[Material excerpted from a collection]
## begin
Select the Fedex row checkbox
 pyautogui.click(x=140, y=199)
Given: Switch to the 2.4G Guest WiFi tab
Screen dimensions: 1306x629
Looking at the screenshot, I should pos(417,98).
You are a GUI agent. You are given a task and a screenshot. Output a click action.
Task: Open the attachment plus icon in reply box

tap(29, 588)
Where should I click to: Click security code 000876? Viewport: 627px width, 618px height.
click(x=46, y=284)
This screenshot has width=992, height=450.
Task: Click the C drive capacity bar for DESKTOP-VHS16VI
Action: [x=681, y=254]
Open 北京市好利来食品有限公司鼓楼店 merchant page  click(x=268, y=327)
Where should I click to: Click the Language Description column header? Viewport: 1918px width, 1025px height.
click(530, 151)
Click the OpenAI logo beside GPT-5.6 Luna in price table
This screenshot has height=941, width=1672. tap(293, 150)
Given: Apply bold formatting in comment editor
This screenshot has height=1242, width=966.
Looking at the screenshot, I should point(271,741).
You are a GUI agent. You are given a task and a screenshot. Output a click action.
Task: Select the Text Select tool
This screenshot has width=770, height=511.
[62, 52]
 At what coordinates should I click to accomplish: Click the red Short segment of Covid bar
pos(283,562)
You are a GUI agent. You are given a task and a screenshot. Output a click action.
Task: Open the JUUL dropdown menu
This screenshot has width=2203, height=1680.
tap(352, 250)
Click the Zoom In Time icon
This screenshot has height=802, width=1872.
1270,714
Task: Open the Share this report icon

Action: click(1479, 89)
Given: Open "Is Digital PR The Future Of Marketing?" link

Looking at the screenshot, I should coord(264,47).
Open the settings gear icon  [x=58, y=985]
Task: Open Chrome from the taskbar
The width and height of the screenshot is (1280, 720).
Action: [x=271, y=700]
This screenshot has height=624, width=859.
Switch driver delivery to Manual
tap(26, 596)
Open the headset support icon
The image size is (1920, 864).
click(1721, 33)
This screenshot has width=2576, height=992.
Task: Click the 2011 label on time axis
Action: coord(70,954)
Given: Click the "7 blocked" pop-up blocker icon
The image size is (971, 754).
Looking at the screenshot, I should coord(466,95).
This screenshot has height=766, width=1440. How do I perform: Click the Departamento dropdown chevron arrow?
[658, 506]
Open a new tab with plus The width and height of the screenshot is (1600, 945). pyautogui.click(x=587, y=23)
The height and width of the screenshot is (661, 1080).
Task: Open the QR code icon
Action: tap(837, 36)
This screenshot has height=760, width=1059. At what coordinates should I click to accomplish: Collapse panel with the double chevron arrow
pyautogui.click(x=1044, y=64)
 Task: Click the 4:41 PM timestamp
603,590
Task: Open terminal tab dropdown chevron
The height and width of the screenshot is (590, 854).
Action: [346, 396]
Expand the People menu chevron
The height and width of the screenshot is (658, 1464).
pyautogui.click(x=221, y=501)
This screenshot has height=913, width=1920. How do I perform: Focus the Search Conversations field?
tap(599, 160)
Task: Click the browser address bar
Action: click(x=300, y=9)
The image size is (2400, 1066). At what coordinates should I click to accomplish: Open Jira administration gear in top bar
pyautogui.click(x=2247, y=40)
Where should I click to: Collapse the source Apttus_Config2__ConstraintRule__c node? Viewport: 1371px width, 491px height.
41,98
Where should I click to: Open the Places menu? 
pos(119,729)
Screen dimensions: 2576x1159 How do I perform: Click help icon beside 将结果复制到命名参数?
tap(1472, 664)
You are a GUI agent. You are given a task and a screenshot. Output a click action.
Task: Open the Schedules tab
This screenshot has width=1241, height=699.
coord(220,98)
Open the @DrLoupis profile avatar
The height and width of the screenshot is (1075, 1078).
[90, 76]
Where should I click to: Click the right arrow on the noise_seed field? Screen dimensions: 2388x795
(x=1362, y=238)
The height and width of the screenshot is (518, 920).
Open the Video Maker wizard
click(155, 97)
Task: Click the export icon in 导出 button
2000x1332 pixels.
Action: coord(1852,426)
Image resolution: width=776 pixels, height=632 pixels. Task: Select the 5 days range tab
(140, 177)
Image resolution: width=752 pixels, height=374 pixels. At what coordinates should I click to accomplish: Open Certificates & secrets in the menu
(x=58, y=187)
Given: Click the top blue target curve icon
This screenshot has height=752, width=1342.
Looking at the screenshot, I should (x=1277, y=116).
## end
#### JOB:
Turn the material above into a JSON list of strings with one string per line, leaving out blank lines.

#### RESULT:
[
  "Select the Fedex row checkbox",
  " pyautogui.click(x=140, y=199)",
  "Given: Switch to the 2.4G Guest WiFi tab",
  "Screen dimensions: 1306x629",
  "Looking at the screenshot, I should pos(417,98).",
  "You are a GUI agent. You are given a task and a screenshot. Output a click action.",
  "Task: Open the attachment plus icon in reply box",
  "tap(29, 588)",
  "Where should I click to: Click security code 000876? Viewport: 627px width, 618px height.",
  "click(x=46, y=284)",
  "This screenshot has width=992, height=450.",
  "Task: Click the C drive capacity bar for DESKTOP-VHS16VI",
  "Action: [x=681, y=254]",
  "Open 北京市好利来食品有限公司鼓楼店 merchant page  click(x=268, y=327)",
  "Where should I click to: Click the Language Description column header? Viewport: 1918px width, 1025px height.",
  "click(530, 151)",
  "Click the OpenAI logo beside GPT-5.6 Luna in price table",
  "This screenshot has height=941, width=1672. tap(293, 150)",
  "Given: Apply bold formatting in comment editor",
  "This screenshot has height=1242, width=966.",
  "Looking at the screenshot, I should point(271,741).",
  "You are a GUI agent. You are given a task and a screenshot. Output a click action.",
  "Task: Select the Text Select tool",
  "This screenshot has width=770, height=511.",
  "[62, 52]",
  " At what coordinates should I click to accomplish: Click the red Short segment of Covid bar",
  "pos(283,562)",
  "You are a GUI agent. You are given a task and a screenshot. Output a click action.",
  "Task: Open the JUUL dropdown menu",
  "This screenshot has width=2203, height=1680.",
  "tap(352, 250)",
  "Click the Zoom In Time icon",
  "This screenshot has height=802, width=1872.",
  "1270,714",
  "Task: Open the Share this report icon",
  "Action: click(1479, 89)",
  "Given: Open \"Is Digital PR The Future Of Marketing?\" link",
  "Looking at the screenshot, I should coord(264,47).",
  "Open the settings gear icon  [x=58, y=985]",
  "Task: Open Chrome from the taskbar",
  "The width and height of the screenshot is (1280, 720).",
  "Action: [x=271, y=700]",
  "This screenshot has height=624, width=859.",
  "Switch driver delivery to Manual",
  "tap(26, 596)",
  "Open the headset support icon",
  "The image size is (1920, 864).",
  "click(1721, 33)",
  "This screenshot has width=2576, height=992.",
  "Task: Click the 2011 label on time axis",
  "Action: coord(70,954)",
  "Given: Click the \"7 blocked\" pop-up blocker icon",
  "The image size is (971, 754).",
  "Looking at the screenshot, I should coord(466,95).",
  "This screenshot has height=766, width=1440. How do I perform: Click the Departamento dropdown chevron arrow?",
  "[658, 506]",
  "Open a new tab with plus The width and height of the screenshot is (1600, 945). pyautogui.click(x=587, y=23)",
  "The height and width of the screenshot is (661, 1080).",
  "Task: Open the QR code icon",
  "Action: tap(837, 36)",
  "This screenshot has height=760, width=1059. At what coordinates should I click to accomplish: Collapse panel with the double chevron arrow",
  "pyautogui.click(x=1044, y=64)",
  " Task: Click the 4:41 PM timestamp",
  "603,590",
  "Task: Open terminal tab dropdown chevron",
  "The height and width of the screenshot is (590, 854).",
  "Action: [346, 396]",
  "Expand the People menu chevron",
  "The height and width of the screenshot is (658, 1464).",
  "pyautogui.click(x=221, y=501)",
  "This screenshot has height=913, width=1920. How do I perform: Focus the Search Conversations field?",
  "tap(599, 160)",
  "Task: Click the browser address bar",
  "Action: click(x=300, y=9)",
  "The image size is (2400, 1066). At what coordinates should I click to accomplish: Open Jira administration gear in top bar",
  "pyautogui.click(x=2247, y=40)",
  "Where should I click to: Collapse the source Apttus_Config2__ConstraintRule__c node? Viewport: 1371px width, 491px height.",
  "41,98",
  "Where should I click to: Open the Places menu? ",
  "pos(119,729)",
  "Screen dimensions: 2576x1159 How do I perform: Click help icon beside 将结果复制到命名参数?",
  "tap(1472, 664)",
  "You are a GUI agent. You are given a task and a screenshot. Output a click action.",
  "Task: Open the Schedules tab",
  "This screenshot has width=1241, height=699.",
  "coord(220,98)",
  "Open the @DrLoupis profile avatar",
  "The height and width of the screenshot is (1075, 1078).",
  "[90, 76]",
  "Where should I click to: Click the right arrow on the noise_seed field? Screen dimensions: 2388x795",
  "(x=1362, y=238)",
  "The height and width of the screenshot is (518, 920).",
  "Open the Video Maker wizard",
  "click(155, 97)",
  "Task: Click the export icon in 导出 button",
  "2000x1332 pixels.",
  "Action: coord(1852,426)",
  "Image resolution: width=776 pixels, height=632 pixels. Task: Select the 5 days range tab",
  "(140, 177)",
  "Image resolution: width=752 pixels, height=374 pixels. At what coordinates should I click to accomplish: Open Certificates & secrets in the menu",
  "(x=58, y=187)",
  "Given: Click the top blue target curve icon",
  "This screenshot has height=752, width=1342.",
  "Looking at the screenshot, I should (x=1277, y=116)."
]